• [EXERCISE]
Using the listing below, report each line holding the string "computer".

• [EXERCISE INPUT]
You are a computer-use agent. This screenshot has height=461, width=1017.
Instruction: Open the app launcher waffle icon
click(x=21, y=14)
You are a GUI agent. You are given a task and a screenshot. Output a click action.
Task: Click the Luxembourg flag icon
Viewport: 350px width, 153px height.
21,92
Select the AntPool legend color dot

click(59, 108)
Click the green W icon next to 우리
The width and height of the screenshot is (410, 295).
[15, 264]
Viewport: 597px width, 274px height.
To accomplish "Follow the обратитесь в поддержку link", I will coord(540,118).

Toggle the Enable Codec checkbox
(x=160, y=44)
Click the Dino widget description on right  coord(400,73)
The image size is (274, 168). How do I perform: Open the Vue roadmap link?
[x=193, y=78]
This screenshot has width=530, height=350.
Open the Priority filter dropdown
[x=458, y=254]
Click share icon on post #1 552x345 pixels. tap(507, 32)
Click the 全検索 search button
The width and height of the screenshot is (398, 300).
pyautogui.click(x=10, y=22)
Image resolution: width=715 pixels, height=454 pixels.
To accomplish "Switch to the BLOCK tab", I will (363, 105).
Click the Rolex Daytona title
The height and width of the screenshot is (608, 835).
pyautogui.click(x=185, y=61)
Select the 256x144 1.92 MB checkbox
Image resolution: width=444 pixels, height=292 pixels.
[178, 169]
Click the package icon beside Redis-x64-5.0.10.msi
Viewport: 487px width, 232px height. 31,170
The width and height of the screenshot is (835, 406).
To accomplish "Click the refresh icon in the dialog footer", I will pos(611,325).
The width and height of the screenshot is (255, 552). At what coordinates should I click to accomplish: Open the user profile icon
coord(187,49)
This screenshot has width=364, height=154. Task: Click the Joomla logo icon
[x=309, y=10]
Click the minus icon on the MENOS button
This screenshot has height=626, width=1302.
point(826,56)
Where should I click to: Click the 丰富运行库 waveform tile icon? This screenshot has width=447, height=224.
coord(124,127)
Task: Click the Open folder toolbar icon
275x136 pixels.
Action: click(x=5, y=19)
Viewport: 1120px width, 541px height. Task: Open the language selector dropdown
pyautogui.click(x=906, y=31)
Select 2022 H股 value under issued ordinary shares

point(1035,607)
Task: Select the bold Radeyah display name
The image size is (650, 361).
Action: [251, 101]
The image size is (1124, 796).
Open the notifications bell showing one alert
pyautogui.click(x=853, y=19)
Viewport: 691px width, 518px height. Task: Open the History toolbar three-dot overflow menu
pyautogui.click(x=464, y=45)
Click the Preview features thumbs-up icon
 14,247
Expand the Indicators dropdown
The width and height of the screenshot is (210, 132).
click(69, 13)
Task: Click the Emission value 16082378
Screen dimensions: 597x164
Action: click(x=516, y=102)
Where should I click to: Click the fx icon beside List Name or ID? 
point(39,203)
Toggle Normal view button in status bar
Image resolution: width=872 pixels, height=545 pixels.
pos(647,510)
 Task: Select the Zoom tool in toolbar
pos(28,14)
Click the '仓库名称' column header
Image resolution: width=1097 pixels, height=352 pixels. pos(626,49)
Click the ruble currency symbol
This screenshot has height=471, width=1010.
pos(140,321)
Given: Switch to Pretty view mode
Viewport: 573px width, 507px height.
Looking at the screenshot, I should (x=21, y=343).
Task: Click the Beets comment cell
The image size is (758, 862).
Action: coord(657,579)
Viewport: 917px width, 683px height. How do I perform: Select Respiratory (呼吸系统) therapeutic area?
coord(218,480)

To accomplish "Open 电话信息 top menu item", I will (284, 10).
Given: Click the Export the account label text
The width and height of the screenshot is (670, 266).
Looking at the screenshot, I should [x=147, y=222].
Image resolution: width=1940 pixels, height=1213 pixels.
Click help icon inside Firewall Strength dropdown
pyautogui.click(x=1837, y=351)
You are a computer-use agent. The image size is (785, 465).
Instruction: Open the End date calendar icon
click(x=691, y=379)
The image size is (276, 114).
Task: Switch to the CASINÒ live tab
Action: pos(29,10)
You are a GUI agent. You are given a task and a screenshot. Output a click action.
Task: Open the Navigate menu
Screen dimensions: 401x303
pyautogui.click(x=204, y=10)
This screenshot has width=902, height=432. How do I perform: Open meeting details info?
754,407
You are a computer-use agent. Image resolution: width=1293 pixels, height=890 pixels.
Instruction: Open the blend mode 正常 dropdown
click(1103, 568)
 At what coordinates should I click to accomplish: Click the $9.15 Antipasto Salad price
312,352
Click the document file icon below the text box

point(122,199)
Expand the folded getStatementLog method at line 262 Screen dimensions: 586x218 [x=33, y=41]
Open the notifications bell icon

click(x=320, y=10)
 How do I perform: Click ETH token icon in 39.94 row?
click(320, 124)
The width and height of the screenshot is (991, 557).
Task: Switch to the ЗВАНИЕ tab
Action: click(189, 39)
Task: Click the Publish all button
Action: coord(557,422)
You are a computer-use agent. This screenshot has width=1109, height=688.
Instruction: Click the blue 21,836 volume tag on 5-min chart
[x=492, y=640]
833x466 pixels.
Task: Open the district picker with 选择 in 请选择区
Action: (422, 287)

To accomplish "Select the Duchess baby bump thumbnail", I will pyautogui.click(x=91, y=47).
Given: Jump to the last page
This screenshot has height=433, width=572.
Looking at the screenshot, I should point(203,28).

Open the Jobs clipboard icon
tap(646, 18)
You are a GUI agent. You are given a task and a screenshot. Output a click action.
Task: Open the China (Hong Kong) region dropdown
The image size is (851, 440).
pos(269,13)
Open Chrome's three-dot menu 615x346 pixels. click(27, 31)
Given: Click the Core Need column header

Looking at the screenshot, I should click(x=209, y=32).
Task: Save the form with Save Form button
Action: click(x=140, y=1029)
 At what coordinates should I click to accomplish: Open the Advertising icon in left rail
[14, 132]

• [YOUR RESPONSE]
You are a computer-use agent. This screenshot has height=461, width=1017.
You are a computer-use agent. The image size is (785, 465).
You are a computer-use agent. Image resolution: width=1293 pixels, height=890 pixels.
You are a computer-use agent. This screenshot has width=1109, height=688.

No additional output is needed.